* Information shown:

--------

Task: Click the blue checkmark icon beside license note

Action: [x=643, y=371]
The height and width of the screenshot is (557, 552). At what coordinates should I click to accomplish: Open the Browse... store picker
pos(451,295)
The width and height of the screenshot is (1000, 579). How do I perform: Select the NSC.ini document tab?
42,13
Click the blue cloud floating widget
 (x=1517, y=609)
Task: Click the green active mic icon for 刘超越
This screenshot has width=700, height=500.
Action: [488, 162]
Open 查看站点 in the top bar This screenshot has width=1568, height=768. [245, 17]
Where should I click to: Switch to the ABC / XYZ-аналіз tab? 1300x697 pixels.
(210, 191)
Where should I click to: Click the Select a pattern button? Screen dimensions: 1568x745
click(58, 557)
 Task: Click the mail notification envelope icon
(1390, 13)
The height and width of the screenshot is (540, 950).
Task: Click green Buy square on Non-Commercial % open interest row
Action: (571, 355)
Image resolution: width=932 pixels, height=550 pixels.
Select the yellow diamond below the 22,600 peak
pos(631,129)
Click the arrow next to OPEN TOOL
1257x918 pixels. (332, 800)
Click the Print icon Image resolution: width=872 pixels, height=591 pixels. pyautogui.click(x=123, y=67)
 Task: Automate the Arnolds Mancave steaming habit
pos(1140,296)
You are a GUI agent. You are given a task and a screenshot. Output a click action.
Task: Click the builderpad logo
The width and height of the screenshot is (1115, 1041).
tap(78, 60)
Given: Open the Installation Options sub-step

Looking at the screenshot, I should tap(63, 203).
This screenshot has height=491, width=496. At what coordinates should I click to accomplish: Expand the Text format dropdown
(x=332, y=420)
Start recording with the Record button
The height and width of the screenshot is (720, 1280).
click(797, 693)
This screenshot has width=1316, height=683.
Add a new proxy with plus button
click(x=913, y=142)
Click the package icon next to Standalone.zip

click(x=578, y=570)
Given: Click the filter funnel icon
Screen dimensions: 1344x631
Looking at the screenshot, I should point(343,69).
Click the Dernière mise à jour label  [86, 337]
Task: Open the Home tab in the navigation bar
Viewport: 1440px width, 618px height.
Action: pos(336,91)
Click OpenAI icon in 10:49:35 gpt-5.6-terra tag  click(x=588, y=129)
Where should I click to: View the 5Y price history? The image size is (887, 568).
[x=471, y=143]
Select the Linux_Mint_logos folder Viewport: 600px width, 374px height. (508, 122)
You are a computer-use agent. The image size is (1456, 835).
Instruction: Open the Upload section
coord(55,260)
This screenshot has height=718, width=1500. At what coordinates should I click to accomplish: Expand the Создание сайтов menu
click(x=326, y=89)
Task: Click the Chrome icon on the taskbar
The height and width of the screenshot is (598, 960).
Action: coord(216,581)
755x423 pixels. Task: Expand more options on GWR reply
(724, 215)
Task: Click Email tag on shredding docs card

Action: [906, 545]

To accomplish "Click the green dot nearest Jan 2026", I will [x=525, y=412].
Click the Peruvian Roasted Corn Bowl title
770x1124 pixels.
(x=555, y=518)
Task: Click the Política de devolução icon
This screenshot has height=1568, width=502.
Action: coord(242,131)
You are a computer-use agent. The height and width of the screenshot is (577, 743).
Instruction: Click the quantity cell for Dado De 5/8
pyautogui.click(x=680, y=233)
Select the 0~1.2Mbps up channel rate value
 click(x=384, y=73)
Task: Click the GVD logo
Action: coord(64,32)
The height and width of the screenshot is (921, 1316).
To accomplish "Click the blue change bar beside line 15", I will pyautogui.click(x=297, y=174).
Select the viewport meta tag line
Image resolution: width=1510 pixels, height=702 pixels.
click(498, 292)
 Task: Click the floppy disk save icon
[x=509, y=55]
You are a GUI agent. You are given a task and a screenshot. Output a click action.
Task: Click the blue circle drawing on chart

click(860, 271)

--------

* Work task: An exact copy of the lines from the one with "770x1124 pixels." through the final line of the entries is the whole answer.

* Output of the task:
770x1124 pixels.
(x=555, y=518)
Task: Click the Política de devolução icon
This screenshot has height=1568, width=502.
Action: coord(242,131)
You are a computer-use agent. The height and width of the screenshot is (577, 743).
Instruction: Click the quantity cell for Dado De 5/8
pyautogui.click(x=680, y=233)
Select the 0~1.2Mbps up channel rate value
 click(x=384, y=73)
Task: Click the GVD logo
Action: coord(64,32)
The height and width of the screenshot is (921, 1316).
To accomplish "Click the blue change bar beside line 15", I will pyautogui.click(x=297, y=174).
Select the viewport meta tag line
Image resolution: width=1510 pixels, height=702 pixels.
click(498, 292)
 Task: Click the floppy disk save icon
[x=509, y=55]
You are a GUI agent. You are given a task and a screenshot. Output a click action.
Task: Click the blue circle drawing on chart

click(860, 271)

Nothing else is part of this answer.